On January 4, Macy’s released a list of 68 stores that it’s closing as part of a previously announced plan to shut down 100 struggling locations over the next few years.

And on the same day, Sears Holdings said it was closing 150 unprofitable Sears and Kmart stores.

In addition to thousands of lost jobs, the closures will result in hundreds of abandoned storefronts nationwide. But what happens after these retailers skip town? Here are three likely scenarios:

1. New tenants move in

To preserve the overall health of shopping centers and malls, the ideal situation is to have a new tenant ready to take over the vacant space.

That’s the case in Bowling Green, Kentucky, where Belk will replace a closing Macy’s location.

Since industry experts believe that there are simply too many department stores, it’s not likely that new tenants will be lined up to save every mall with a vacancy.

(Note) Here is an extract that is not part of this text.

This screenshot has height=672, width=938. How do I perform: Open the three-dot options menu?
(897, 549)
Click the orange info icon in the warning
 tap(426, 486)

However, there may be more retailers willing to replace outgoing stores in strip malls.

Here’s why: Some stores that are traditionally found in shopping centers, like T.J. Maxx and Marshalls, have continued to thrive and reportedly plan to open thousands of new stores.

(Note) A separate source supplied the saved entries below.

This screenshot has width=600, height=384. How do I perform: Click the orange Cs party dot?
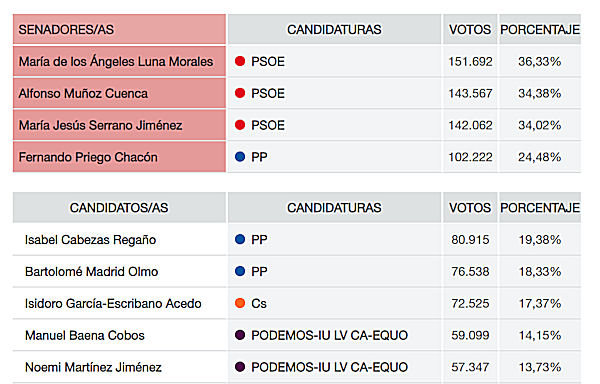click(240, 303)
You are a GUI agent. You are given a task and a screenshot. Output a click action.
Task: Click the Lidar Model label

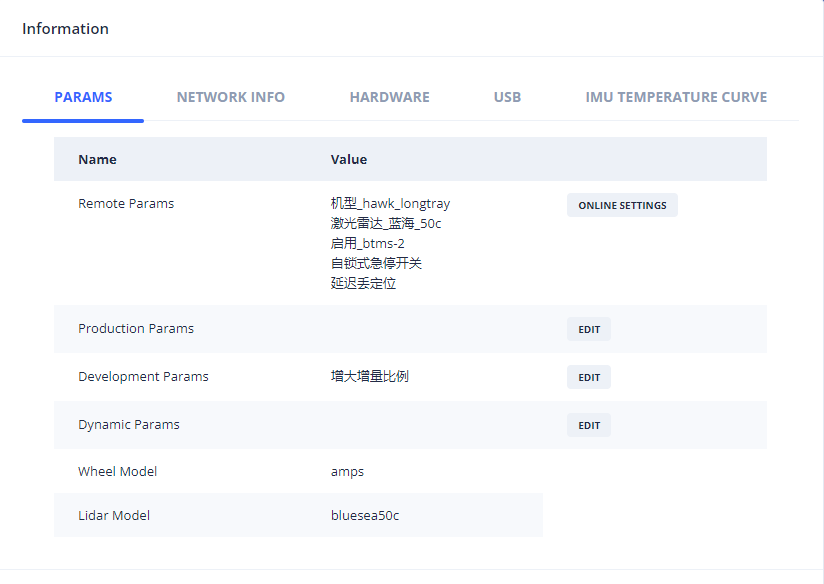point(114,515)
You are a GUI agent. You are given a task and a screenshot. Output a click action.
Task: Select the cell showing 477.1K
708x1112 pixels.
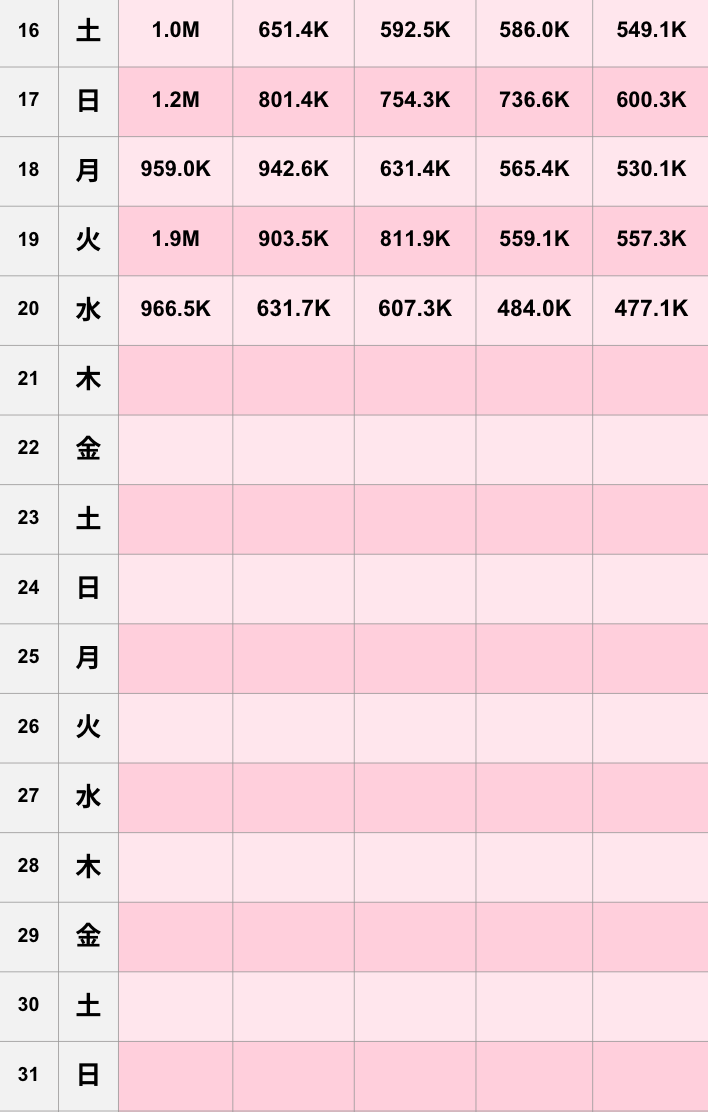651,309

Fitch Ratings predicts that the following retailers will also have a strong 2017:

  • Dollar Tree
  • Burlington Stores
  • Levi Strauss
  • Coach
  • JCPenney

For the thousands of employees who will lose their jobs as a result of the Macy’s and Sears closures, it may be worth applying at one of the retail chains on Fitch Ratings’ list.

2. Malls die a slow death

The loss of an anchor tenant can negatively impact other stores, especially at malls that have been struggling for years.

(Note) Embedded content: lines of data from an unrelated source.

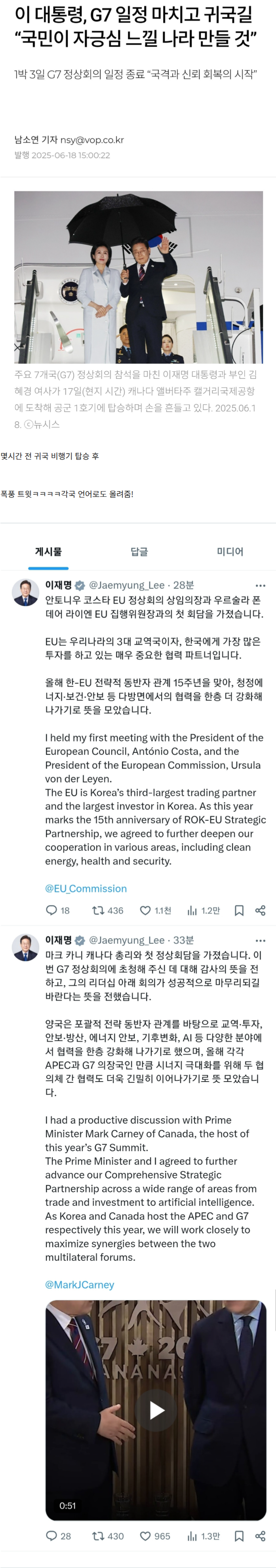
Task: Bookmark the Mark Carney tweet
Action: (239, 1536)
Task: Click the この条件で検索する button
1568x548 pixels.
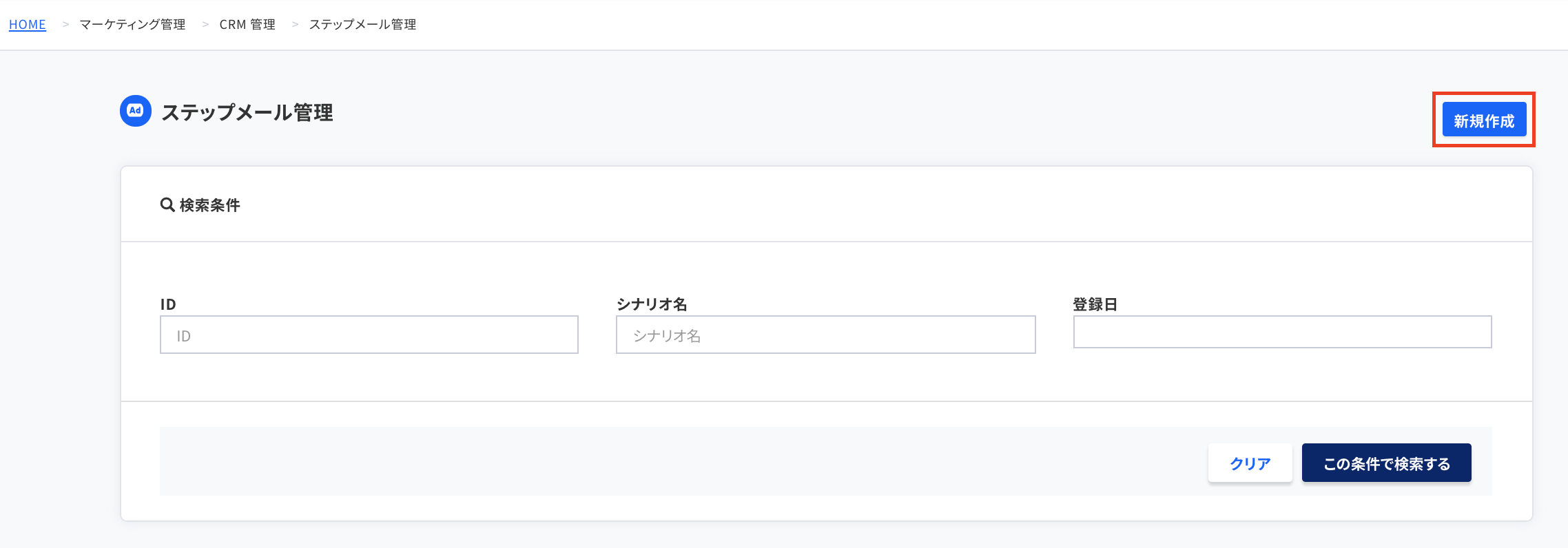Action: pos(1387,463)
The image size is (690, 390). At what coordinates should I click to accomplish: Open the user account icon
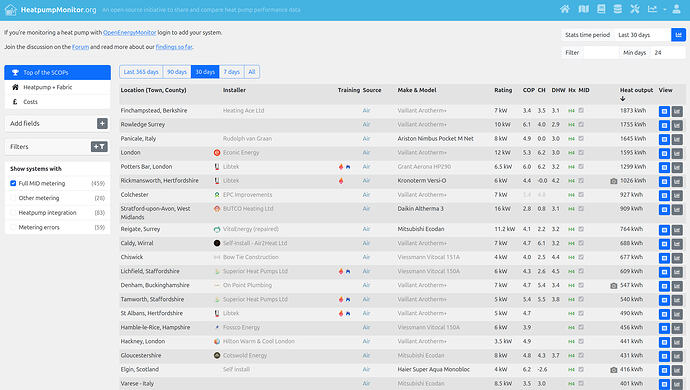click(676, 9)
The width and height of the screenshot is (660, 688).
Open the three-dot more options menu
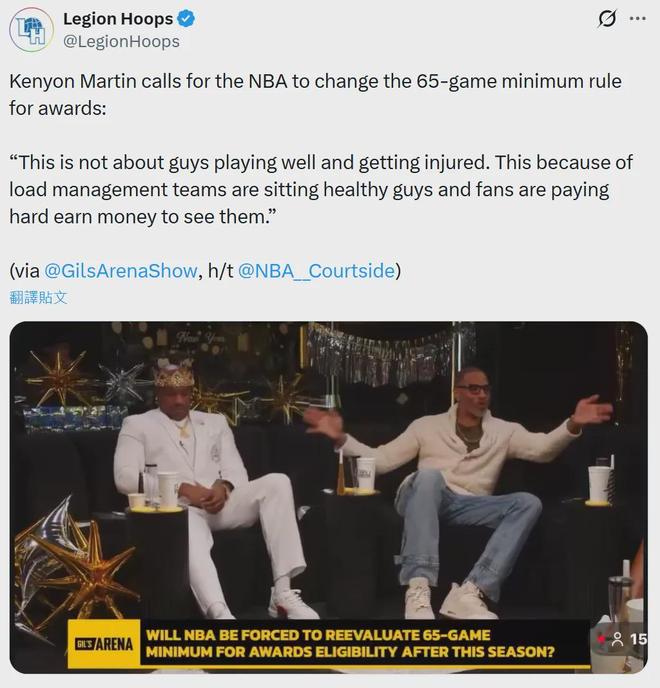pos(637,18)
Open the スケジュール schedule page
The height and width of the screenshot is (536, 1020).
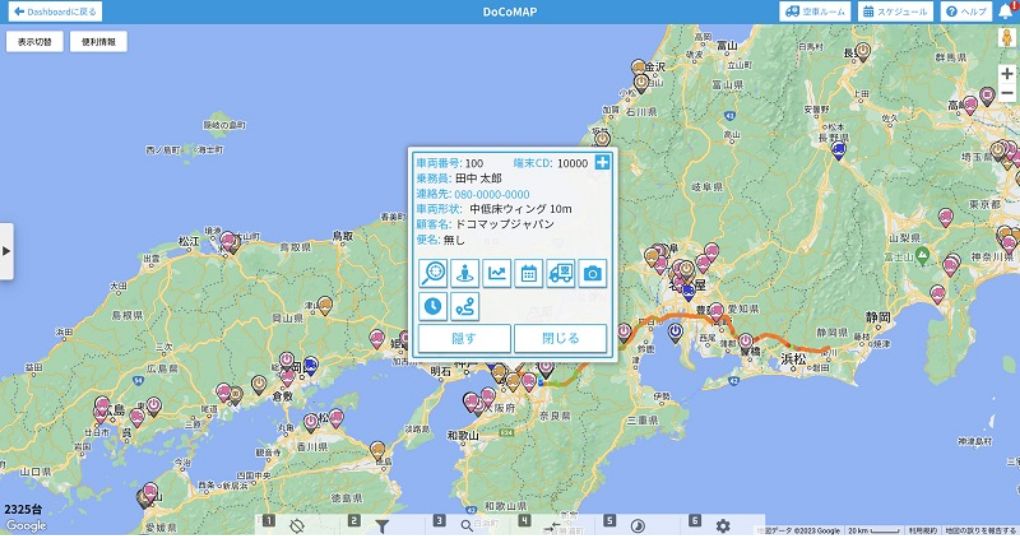click(895, 12)
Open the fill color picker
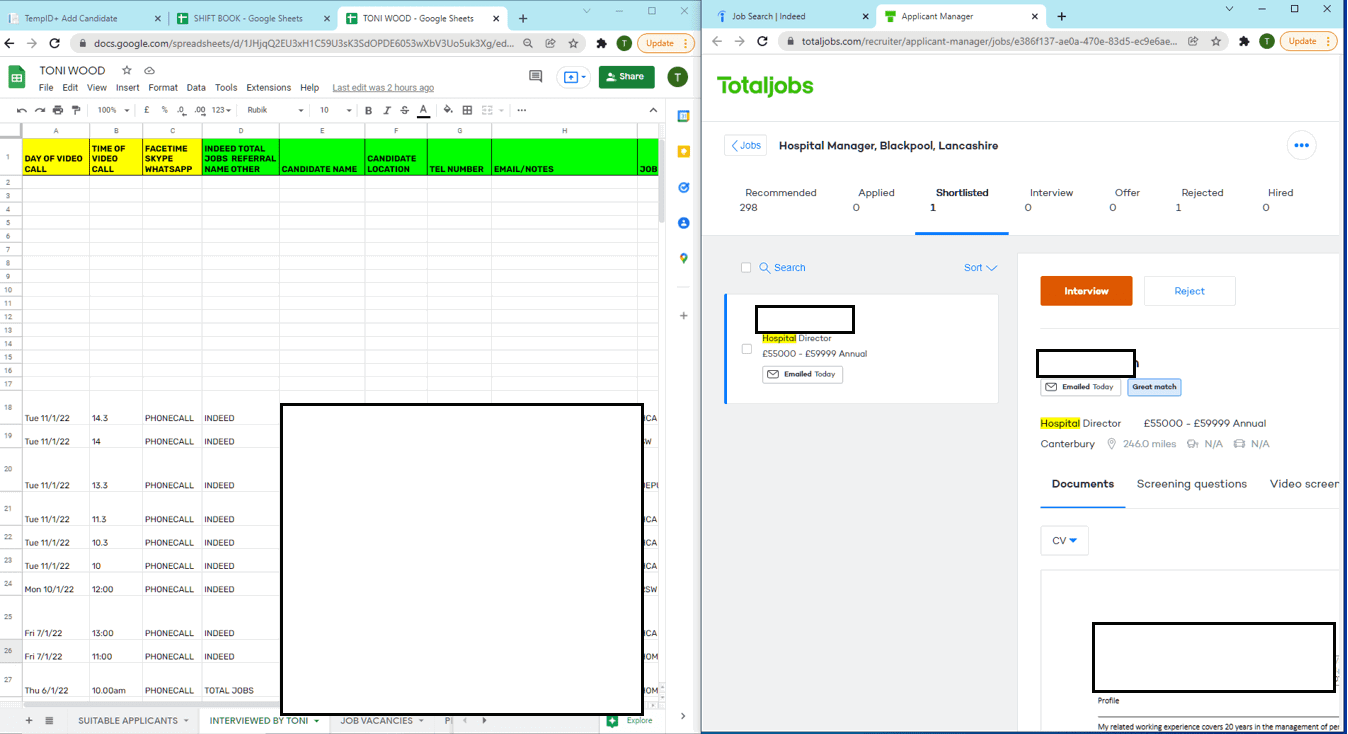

RELATED: The future looks grim for this one-time king of the American retail landscape

Green Street Advisors predicts that several hundred malls may close over the next decade. According to a 2016 report in Bloomberg, properties reliant on Macy’s, Sears and JCPenney are the most vulnerable.

The mall that I used to go to when I was a child was among those that suffered a slow, painful death.

When it opened in 1979, the Laurel Mall was the place to be, but it had only a handful of stores remaining before it was demolished in 2012.

This video uploaded to YouTube shows the mall’s depressing final days:

3. Total redevelopment

Mixed-use developments have replaced some troubled shopping centers and malls. The new spaces usually include a combination of retail, housing and offices in one area.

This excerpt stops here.